Klaus W. Wellershoff ist Ökonom und Verwaltungsratspräsident des Beratungsunternehmens Wellershoff & Partners. Er war zuvor zwölf Jahre Chefökonom des Schweizerischen Bankvereins beziehungsweise der UBS. Er unterrichtet Nationalökonomie an der Universität St. Gallen.

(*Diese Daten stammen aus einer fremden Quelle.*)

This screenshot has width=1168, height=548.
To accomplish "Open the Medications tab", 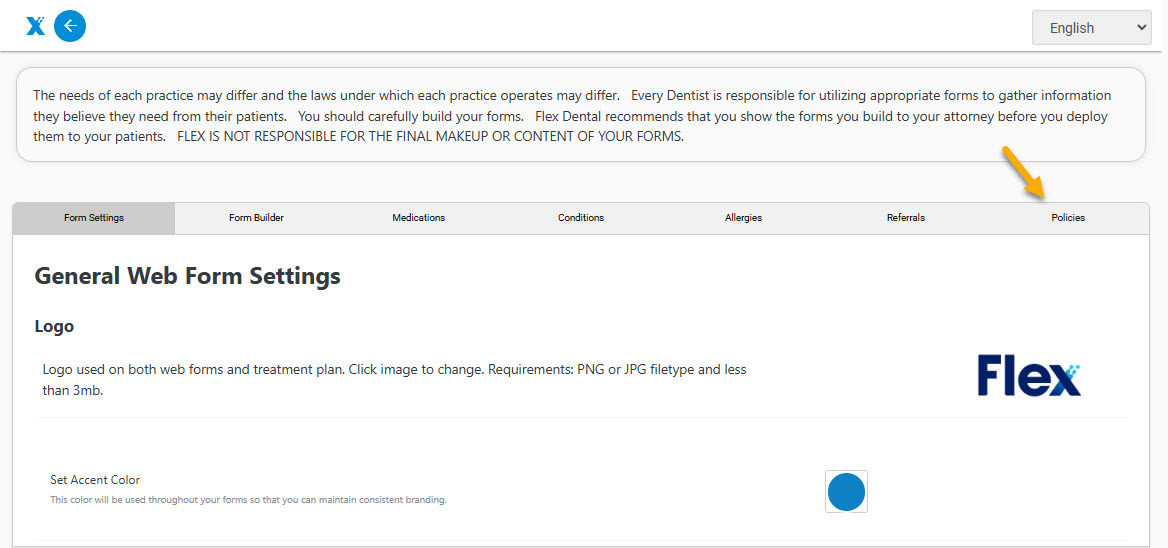I will (419, 218).
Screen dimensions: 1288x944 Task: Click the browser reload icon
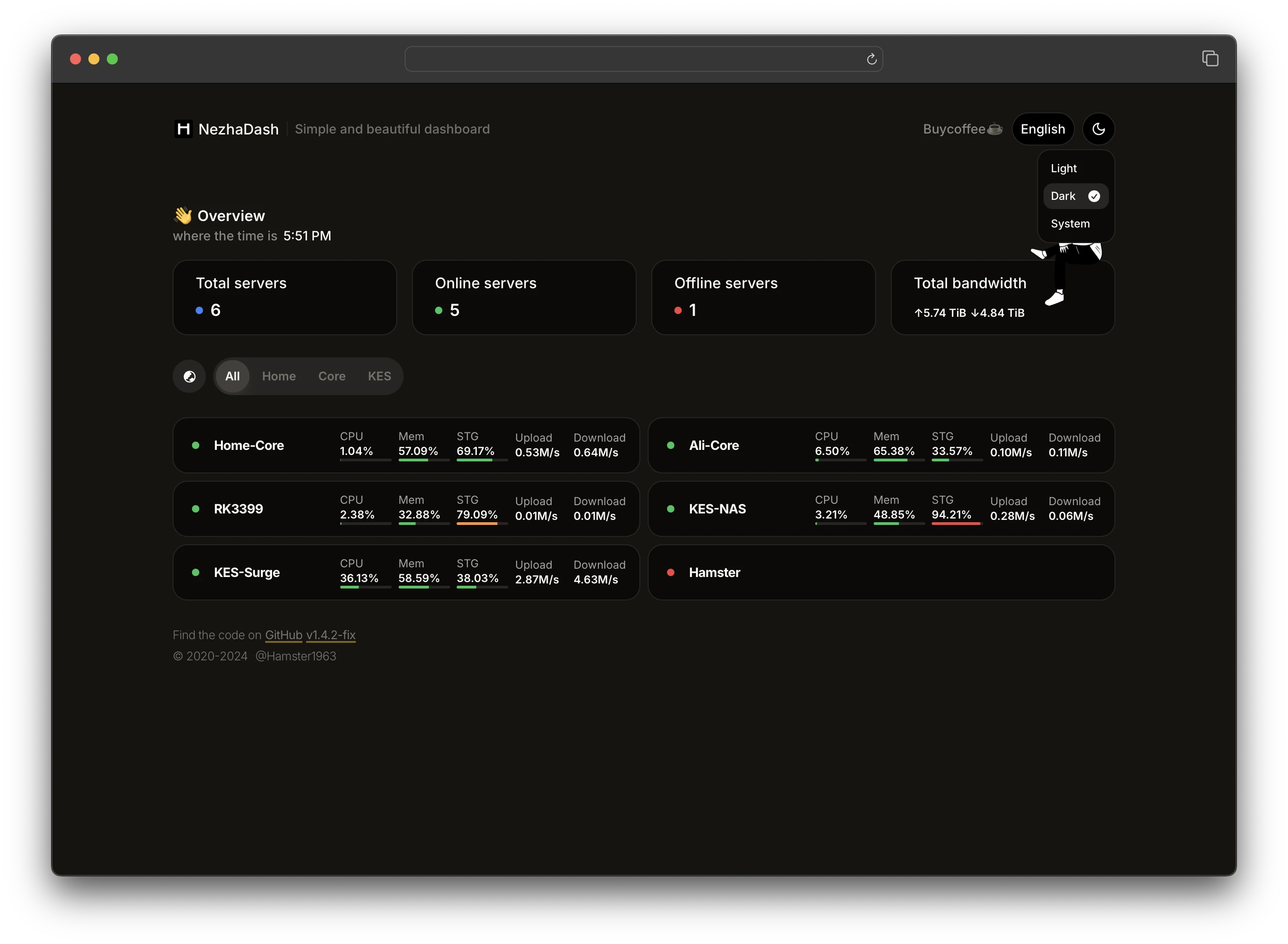(871, 59)
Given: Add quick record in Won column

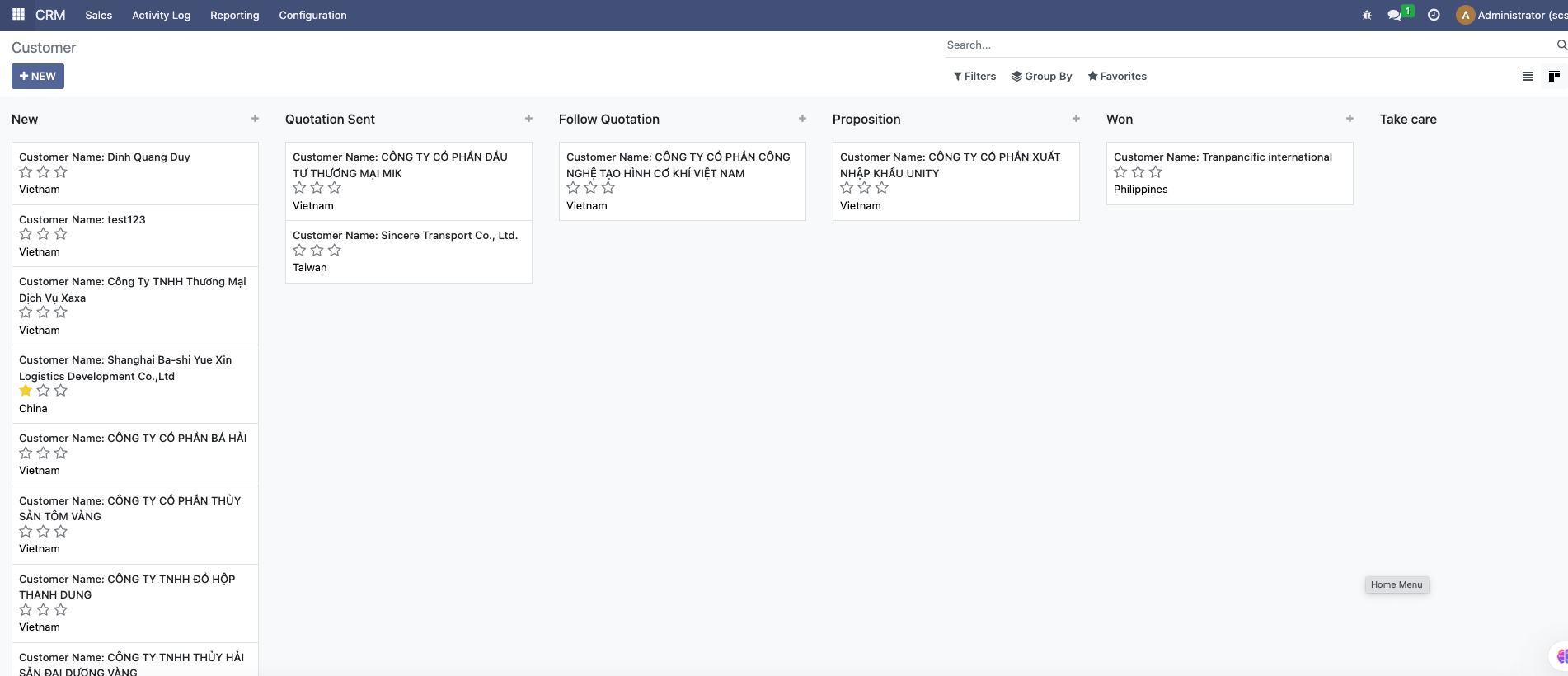Looking at the screenshot, I should 1350,119.
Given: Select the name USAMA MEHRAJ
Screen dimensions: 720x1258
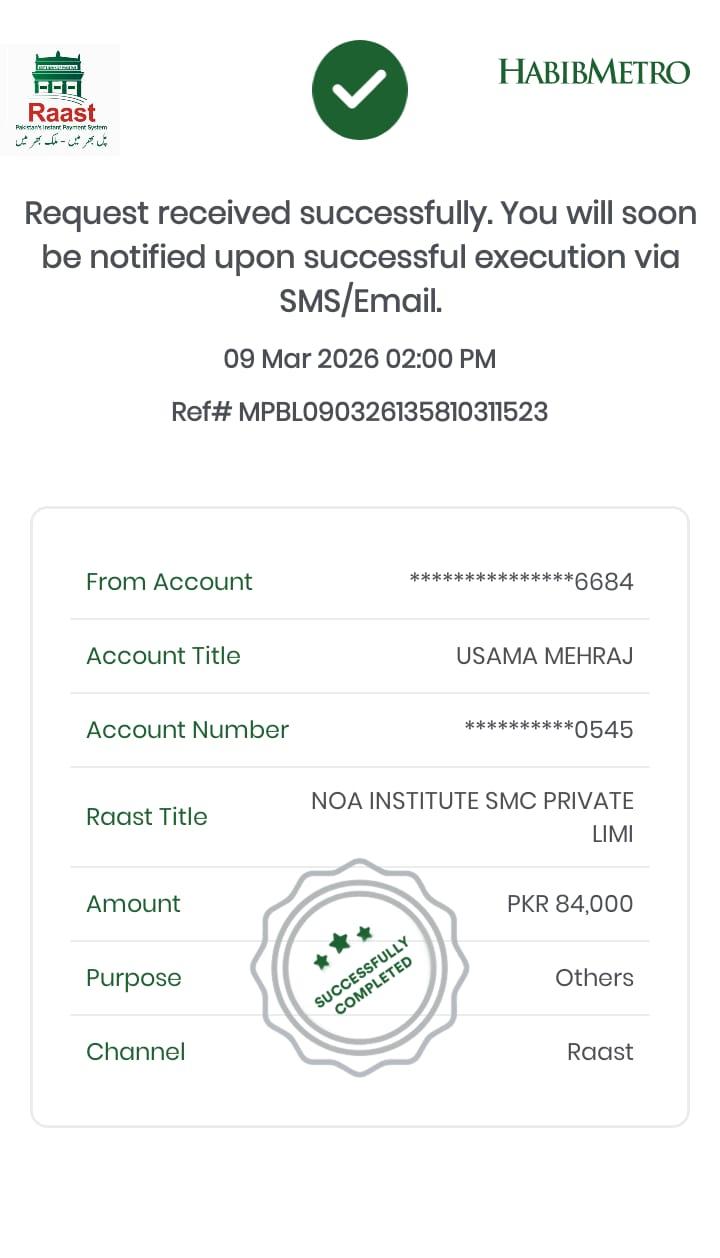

Wer will schon Aktien kaufen, wenn er in der kommenden Rezession mit deutlichen Kursverlusten rechnen muss? Dann nimmt man lieber einen sicheren Verlust auf der Obligationenanlage in Kauf. Das klingt ungesund – und ist es auch. Die Auswirkungen auf unsere Wirtschaft, auf unsere Gesellschaft und unsere Altersversorgung sind verheerend. Denken Sie nur einmal an das Stiftungswesen der Schweiz. Dort werden durch altruistisches Denken unserer Vorfahren seit je Kultur, Bildung und Sport aus den Vermögenserträgen der Stiftungen finanziert. Philanthropie? Pustekuchen!

Mehr Sparen fürs Alter heisst auch: Der Wachstumstreiber Konsum fällt aus

Oder denken Sie an unsere Altersversorgung. Wenn unsere Ertragserwartungen negativ sind, dann werden wir mehr sparen müssen, als wir im Alter ausgeben wollen. Zinseszinseffekt? Der war mal positiv, heute ist er negativ. Heisst das nicht, dass die Menschen mehr sparen werden und dass damit auf der Nachfrageseite der Wachstumstreiber Konsum auf absehbare Zeit fehlt?